You’ll get no disagreement from me. The whole notion of this use case not being about reproducible infrastructure is moot. This use-case I am presenting here has nothing to do with infrastructure being “not reproducible”. In fact, in my scenario the EC2 instance I created was actually created within CDK itself!!! Its all CDK - it’s all CloudFormation. The situation at hand arises when you need to create EC2 VMs that cannot be created as part of an auto-scaling group. In my use-case, I needed to get the IP addresses of 3 nodes that form a quorum for bootstrapping membership. I needed to get the actual IP addresses of these nodes but I could no pre-assign them because I am running more than one “environment” in the same VPC so the IP’s may conflict. I need “random” IPs but I need the private IP address to bootstrap into other CDK assets. I’m thrilled if you can indicate a way of doing this an autoscaling group but without writing a bunch of custom resources an easier approach was to just create 3 EC2 instances “manually” (in my CDK stack). Without addressing this defect (as I see it), we are unable to use the Ec2Service construct and I had to write a very hacky work-around to overcome this short-coming.

By way of recommendation, perhaps CDK could support a way of addition “capacity” to an ECS cluster that is provided by creating EC2 instances instead of auto-scaling groups. For example, what if ecs.Cluster supported a method like cluster.addEc2Instance() (in contrast to cluster.addAutoScalingGroup()).

Not attempting to belabor the point, but the whole rationale behind this hasCapacity validation is misguided. You might “have capacity” in that you created an autoscaling group but you may be over subscribed to it and your services won’t fully start. This check doesn’t really prevent you from anything other than maybe accidentally forgetting to add some capacity to your cluster. Another situation is that you “have capacity” but you have a placement constraint that prevents your services from running on those nodes. At best it should be a warning.

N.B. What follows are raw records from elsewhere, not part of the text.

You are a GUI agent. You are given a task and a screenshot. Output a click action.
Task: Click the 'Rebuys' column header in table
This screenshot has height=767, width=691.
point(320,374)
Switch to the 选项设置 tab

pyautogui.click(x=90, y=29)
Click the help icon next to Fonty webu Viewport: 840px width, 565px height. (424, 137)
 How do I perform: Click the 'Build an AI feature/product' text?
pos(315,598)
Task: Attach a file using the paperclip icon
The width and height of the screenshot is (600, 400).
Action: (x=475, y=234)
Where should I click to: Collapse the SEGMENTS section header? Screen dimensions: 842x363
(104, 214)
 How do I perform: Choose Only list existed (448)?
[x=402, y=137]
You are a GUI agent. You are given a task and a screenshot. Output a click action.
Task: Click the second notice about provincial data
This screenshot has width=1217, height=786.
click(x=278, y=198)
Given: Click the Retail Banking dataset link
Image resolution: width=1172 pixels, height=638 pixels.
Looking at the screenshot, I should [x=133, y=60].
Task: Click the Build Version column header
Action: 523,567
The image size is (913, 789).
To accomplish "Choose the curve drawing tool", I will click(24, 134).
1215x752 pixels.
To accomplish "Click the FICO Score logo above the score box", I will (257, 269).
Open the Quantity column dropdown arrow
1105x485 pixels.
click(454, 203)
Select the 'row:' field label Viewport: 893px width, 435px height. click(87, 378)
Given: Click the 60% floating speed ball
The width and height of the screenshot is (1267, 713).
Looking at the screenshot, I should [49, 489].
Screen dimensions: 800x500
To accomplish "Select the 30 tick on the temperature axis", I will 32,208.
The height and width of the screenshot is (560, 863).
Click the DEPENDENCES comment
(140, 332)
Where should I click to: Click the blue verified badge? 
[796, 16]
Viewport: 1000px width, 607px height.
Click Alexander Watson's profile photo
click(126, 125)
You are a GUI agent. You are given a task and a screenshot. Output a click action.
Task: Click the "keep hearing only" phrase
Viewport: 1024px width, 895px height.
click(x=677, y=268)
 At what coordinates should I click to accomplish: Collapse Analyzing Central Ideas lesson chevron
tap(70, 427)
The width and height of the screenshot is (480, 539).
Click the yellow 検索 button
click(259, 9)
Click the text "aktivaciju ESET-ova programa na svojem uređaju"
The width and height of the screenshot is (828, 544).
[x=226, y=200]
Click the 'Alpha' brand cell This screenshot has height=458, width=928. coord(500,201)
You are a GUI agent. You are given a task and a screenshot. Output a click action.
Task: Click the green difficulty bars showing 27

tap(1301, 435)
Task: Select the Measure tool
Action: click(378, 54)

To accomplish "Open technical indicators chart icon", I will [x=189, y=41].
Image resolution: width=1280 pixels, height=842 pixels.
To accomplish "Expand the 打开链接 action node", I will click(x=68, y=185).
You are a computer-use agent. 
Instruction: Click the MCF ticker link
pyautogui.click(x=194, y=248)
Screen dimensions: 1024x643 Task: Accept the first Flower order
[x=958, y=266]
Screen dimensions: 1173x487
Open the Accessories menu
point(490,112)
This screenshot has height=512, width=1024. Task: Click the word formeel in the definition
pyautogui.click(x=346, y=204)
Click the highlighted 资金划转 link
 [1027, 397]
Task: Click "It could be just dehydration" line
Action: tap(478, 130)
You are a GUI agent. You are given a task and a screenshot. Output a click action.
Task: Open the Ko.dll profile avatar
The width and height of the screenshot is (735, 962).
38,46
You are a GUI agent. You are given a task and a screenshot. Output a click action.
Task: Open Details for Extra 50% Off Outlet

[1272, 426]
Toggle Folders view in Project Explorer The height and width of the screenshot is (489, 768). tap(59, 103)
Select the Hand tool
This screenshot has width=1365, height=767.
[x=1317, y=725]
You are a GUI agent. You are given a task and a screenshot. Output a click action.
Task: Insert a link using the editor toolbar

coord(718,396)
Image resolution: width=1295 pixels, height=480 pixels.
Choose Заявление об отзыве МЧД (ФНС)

I thought I’d just drop this here in case anyone is researching on how to provide capacity for ECS Clusters.

This statement is inaccurate:

Regarding 2, ECS Clusters only support adding capacity via autoscaling groups. So the recommended approach for that use -case would be to create and autoscaling group containing just the EC2 instance in question, then use the group as the capacity.

As pointed out in other comments above, it’s true that CDK doesn’t allow you to inform / provision other capacity sources for ECS Clusters, but ECS does support adding capacity to clusters without using autoscaling groups, as officially documented here. And there are several use cases for it (as seen in the comments).

Hopefully this helps convincing the team to move towards this direction.